------ READING PASSAGE ------
A professional opinion by
As a mother of three young children and a professional in the medical field I had the amazing opportunity to watch and experience the Baby Spa Floating Treatment for my two younger sons.
Theodor, now 4 years old, was just about nine days old when he started with the treatment twice a week until he graduated to baby swimming classes around 5 months of age, Matthias, now 2 years old was 14 days old.
For most mothers the first few weeks and months are an exciting but also often difficult and tiring time, getting to know a new baby, establishing a secure attachment, finding and managing their needs. Babies might present with prolonged jaundice, might be colicky, might be difficult feeders, might struggle with sleeping. It takes some time for both mother and baby to adjust and getting used to each other and one can find it not so easy to read the babies mind and response to certain ways of handling in the early weeks.
The most amazing experience for me during the Spa treatment was for me to watch the intense pleasure, contentment and curiosity the babies of a few days or weeks old showed as soon as they were floating in the warm water. Within a couple of sessions they figured out they could deliberately choose in which direction to float by moving their legs and arms in a certain way.
They could experience an intense pleasure known from floating in their mother’s tummy and yet new. They often stopped crying immediately watched and felt intensely what was happening. From my own experience the floating had also great physical benefits, lessening of jaundice through movement and influence on metabolism, easing of colic, regulating sleeping habits.
------
**ACTIVITY 1:**
In the baby spa testimonial, at about what age did Theodor move on to baby swimming classes?
**ACTIVITY 2:**
Pick up the baby spa testimonial after its final sentence and carry it on.
------ LISTED ENTRIES ------
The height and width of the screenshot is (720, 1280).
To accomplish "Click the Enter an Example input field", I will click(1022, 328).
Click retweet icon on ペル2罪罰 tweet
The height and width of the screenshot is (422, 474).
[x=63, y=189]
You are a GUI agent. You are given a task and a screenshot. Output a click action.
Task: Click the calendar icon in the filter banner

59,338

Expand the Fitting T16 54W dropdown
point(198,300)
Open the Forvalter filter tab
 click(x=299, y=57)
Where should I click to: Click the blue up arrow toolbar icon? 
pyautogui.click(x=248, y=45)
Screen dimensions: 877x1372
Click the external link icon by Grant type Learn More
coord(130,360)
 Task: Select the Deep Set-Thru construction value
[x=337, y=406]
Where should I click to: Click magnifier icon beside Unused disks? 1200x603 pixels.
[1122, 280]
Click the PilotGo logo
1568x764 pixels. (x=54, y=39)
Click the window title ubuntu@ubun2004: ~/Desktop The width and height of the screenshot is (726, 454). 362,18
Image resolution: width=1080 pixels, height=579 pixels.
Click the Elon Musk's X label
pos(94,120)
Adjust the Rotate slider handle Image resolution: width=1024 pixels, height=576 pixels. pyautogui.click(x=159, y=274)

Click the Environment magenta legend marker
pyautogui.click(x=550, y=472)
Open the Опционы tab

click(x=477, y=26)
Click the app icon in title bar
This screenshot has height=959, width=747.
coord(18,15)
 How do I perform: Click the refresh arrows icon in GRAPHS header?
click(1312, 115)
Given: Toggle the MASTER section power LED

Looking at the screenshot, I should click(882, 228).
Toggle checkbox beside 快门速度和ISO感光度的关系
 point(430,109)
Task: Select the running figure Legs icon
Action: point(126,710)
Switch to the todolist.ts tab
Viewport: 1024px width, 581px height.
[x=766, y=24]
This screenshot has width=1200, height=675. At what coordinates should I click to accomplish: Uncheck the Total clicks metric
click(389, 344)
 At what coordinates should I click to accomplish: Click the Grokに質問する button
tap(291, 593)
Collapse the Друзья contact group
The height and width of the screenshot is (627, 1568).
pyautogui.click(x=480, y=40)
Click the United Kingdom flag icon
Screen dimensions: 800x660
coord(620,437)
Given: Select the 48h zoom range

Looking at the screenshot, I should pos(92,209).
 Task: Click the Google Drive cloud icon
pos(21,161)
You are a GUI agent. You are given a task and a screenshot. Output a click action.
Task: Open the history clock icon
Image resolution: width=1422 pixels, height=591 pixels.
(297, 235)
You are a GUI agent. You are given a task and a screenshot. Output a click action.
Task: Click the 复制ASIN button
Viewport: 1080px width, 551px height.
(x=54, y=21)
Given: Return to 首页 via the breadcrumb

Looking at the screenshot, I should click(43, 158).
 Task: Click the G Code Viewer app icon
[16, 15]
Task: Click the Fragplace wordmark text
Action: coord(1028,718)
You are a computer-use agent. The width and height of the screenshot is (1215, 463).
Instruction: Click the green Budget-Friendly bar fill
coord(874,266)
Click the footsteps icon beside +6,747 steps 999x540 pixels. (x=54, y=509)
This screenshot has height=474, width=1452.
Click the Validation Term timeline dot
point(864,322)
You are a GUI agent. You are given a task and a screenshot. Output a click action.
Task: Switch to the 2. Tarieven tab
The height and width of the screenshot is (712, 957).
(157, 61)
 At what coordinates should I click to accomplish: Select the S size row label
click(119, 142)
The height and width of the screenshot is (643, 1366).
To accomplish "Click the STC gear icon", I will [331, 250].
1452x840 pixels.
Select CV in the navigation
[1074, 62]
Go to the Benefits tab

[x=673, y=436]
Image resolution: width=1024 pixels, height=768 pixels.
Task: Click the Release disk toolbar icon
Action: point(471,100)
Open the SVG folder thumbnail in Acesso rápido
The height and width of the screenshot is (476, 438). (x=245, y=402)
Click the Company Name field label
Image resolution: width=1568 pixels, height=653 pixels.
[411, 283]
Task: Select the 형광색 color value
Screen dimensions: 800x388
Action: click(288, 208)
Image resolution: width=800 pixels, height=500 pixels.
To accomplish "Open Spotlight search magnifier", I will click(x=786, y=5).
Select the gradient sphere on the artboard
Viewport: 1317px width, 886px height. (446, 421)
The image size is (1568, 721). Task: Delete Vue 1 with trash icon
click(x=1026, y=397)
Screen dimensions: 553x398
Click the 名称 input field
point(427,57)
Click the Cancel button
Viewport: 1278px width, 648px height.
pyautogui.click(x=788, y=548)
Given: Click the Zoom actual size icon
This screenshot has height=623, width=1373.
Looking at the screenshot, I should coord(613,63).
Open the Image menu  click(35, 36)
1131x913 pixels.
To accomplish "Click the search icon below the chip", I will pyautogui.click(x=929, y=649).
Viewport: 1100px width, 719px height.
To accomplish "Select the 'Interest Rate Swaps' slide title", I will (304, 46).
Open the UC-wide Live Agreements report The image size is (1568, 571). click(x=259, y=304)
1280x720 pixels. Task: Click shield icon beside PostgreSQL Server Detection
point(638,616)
------
**YOUR RESPONSE 1:**
Around 5 months of age.

**YOUR RESPONSE 2:**
The brain develops with the experience of sensory information. Most young babies spend a great deal of their time wrapped in blankets or in car seats. Floating offers a unique and beautiful way of moving at a very early stage, which must have a positive influence on their brain development, if not more for handicapped babies.
Laura with all her knowledge and care truly created a very special atmosphere of calmness, of curiosity, balancing the needs of the babies and the mothers. Seeing her massaging the babies after the floating was another wonderful experience in seeing how a bond developed, how deep the experience was for the babies and how reassuring for the mothers.
As a child and adolescent psychiatrist and play therapist I clearly see the benefits of such a structured and yet natural sensory experience facilitating for the baby a gentler transition from the womb into the outer world, gaining a wonderful new quality for bonding and attachment and negotiating the fulfillment of needs.
To create a safe room and a space to watch and wonder, to think and to contemplate a wonderful sensory experience for the baby which is done almost independently at a very young age is truly remarkable. I am convinced it might even be beneficial for mothers with postpartum depression when the quality of bonding with the baby is difficult and painful.